* YOUR GOAL:
How many lines of the listing below contain the word "will"? Reply with that number alone.

* SOURCE DATA:

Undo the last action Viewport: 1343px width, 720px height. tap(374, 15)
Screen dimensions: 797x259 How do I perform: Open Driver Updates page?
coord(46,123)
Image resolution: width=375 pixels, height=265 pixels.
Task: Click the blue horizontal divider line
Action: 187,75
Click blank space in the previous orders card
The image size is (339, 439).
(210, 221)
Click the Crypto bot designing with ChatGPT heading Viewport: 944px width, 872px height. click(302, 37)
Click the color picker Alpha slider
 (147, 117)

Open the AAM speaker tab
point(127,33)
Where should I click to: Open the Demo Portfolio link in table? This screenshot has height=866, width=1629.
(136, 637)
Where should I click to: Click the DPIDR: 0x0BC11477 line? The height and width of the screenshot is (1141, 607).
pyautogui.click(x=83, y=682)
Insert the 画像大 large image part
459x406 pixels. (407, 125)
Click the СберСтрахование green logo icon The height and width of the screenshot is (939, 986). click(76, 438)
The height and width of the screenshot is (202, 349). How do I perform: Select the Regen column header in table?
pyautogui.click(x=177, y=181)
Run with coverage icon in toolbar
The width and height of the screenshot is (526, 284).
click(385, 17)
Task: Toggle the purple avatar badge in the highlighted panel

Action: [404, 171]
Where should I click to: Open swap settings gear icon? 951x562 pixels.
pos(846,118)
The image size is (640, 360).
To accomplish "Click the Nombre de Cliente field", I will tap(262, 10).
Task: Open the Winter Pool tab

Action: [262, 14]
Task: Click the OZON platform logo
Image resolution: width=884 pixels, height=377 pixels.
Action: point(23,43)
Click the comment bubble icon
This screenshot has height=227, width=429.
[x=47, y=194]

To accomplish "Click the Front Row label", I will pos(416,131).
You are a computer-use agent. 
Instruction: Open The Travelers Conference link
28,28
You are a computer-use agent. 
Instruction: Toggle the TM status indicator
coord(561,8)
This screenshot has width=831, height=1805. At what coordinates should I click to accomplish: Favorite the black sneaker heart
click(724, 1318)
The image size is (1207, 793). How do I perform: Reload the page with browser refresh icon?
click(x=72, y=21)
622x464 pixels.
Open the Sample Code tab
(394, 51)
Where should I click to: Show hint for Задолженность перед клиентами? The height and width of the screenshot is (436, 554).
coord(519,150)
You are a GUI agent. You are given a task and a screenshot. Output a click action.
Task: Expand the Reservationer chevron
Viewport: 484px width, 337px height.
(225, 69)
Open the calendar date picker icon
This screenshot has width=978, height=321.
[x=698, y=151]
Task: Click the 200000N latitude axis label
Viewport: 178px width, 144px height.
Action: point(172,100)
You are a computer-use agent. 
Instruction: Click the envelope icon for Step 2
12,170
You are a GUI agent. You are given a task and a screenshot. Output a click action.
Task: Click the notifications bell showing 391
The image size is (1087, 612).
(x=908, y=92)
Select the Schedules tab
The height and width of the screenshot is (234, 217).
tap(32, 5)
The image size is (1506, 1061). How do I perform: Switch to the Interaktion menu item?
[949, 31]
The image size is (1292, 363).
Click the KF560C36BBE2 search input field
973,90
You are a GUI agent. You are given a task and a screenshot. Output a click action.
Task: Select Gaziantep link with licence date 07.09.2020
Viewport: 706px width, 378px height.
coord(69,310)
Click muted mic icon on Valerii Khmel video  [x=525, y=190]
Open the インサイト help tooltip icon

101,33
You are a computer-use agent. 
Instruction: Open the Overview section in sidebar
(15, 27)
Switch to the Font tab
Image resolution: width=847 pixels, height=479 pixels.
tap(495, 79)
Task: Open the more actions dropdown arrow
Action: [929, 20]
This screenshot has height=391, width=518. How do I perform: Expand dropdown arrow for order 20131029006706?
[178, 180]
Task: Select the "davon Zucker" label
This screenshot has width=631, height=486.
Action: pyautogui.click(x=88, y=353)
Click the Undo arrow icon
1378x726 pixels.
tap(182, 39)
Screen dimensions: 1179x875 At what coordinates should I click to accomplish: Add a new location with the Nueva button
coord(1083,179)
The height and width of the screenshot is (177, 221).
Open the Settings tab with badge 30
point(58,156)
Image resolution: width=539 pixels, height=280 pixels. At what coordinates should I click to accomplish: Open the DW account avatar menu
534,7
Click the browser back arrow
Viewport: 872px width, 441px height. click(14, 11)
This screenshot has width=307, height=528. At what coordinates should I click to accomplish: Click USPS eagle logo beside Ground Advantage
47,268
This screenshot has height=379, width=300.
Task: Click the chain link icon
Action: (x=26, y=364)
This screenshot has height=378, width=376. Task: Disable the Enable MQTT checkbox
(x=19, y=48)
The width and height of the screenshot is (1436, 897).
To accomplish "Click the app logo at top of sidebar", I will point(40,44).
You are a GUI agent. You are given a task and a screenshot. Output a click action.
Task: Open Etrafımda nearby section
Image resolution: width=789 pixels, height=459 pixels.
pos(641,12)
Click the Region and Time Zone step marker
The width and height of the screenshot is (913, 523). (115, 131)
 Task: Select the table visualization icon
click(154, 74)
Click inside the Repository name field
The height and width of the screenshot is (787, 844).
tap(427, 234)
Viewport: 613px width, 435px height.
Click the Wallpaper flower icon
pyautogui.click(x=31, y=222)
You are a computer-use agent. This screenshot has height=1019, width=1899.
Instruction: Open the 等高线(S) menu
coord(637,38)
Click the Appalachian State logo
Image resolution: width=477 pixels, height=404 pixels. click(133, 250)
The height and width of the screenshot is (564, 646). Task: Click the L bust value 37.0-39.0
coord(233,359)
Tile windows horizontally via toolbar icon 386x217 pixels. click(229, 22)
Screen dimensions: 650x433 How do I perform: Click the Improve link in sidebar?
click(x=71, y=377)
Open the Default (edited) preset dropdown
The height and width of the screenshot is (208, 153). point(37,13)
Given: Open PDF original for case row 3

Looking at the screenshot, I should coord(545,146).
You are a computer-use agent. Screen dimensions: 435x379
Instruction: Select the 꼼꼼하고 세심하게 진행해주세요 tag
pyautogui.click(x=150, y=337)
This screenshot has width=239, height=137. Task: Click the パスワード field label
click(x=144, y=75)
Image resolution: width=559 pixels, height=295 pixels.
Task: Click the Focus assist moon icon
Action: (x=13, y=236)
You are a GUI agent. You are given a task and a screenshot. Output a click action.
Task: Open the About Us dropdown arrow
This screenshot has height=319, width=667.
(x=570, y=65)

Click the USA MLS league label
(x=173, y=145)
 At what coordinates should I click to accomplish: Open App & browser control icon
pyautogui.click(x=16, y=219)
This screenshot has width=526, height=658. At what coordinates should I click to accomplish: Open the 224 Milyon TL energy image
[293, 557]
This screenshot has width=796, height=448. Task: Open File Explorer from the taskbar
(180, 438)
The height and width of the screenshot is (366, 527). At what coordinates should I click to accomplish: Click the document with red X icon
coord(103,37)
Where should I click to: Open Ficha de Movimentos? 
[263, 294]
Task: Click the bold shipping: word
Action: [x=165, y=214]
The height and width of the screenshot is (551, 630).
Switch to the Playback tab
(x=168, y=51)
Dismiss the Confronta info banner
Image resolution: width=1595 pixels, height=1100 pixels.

* FINISHED EXERCISE:
3